> Try it
Find the string "with" in the data, then copy every line where it is found.

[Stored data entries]
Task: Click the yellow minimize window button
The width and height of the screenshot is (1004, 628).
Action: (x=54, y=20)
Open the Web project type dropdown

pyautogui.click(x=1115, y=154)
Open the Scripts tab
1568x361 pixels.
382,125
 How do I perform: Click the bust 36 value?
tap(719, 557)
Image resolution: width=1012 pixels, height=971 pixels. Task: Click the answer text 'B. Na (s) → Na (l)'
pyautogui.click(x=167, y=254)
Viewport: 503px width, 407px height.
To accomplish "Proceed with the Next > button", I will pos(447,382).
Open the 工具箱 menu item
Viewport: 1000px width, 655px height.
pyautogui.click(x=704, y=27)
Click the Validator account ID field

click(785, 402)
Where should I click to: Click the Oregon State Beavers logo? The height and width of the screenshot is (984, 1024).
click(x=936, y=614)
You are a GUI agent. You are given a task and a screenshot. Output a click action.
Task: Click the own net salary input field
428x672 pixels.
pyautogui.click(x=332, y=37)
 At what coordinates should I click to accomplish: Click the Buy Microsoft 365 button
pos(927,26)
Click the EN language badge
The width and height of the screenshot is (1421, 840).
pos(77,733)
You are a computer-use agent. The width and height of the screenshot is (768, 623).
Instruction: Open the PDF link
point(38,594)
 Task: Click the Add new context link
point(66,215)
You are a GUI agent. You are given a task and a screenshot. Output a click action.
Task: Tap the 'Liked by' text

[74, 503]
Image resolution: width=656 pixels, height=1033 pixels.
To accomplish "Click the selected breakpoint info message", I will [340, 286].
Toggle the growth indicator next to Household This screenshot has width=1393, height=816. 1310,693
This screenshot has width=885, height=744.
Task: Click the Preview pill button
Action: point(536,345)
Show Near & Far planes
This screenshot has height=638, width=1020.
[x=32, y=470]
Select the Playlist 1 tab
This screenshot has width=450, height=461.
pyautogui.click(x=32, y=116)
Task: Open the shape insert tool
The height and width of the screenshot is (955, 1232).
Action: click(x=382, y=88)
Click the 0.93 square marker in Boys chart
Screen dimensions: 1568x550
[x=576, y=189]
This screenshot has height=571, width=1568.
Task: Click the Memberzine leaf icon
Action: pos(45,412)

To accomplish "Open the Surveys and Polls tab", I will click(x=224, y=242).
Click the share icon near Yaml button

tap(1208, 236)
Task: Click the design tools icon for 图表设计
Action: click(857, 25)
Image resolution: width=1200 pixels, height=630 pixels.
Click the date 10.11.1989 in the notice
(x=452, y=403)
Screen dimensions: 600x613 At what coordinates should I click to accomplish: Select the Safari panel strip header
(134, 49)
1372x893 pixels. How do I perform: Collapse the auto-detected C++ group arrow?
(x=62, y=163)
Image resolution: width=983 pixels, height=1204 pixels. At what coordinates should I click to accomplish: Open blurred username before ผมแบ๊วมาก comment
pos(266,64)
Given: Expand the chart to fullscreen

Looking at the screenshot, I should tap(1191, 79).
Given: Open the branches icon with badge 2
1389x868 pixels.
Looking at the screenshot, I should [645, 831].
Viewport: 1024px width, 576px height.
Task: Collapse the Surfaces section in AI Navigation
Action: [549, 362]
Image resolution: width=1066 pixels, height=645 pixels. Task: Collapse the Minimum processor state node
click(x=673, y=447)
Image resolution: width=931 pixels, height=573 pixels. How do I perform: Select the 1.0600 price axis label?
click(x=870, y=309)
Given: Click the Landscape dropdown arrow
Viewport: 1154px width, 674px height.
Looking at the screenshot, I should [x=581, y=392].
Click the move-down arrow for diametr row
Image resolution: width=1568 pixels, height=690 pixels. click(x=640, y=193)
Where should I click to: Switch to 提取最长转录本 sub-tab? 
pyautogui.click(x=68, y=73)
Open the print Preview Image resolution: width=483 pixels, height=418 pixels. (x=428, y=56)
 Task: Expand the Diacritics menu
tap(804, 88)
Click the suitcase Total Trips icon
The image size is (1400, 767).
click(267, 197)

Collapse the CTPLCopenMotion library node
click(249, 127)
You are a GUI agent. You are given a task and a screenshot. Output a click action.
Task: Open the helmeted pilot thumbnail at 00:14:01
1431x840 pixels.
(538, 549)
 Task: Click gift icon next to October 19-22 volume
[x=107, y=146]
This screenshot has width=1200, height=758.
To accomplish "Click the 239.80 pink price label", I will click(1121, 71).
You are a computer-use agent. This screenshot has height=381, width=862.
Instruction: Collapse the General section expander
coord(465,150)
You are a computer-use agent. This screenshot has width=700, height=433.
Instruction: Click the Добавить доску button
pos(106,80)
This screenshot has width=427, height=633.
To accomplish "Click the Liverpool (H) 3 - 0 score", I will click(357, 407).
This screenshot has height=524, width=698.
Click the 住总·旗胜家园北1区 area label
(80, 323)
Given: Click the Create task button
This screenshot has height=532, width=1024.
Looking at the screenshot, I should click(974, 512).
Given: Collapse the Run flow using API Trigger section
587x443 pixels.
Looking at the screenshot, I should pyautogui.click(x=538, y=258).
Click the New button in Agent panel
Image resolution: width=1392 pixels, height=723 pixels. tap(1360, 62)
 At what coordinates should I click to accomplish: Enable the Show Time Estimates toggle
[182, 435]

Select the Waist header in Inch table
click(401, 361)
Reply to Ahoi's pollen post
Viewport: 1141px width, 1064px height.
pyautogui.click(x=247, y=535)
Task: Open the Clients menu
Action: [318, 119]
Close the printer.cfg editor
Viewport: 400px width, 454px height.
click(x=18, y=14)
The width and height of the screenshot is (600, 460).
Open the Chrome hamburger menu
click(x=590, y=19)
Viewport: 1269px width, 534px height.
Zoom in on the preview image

> Answer section
To accomplish "Proceed with the Next > button", I will pos(447,382).
Given: Open the branches icon with badge 2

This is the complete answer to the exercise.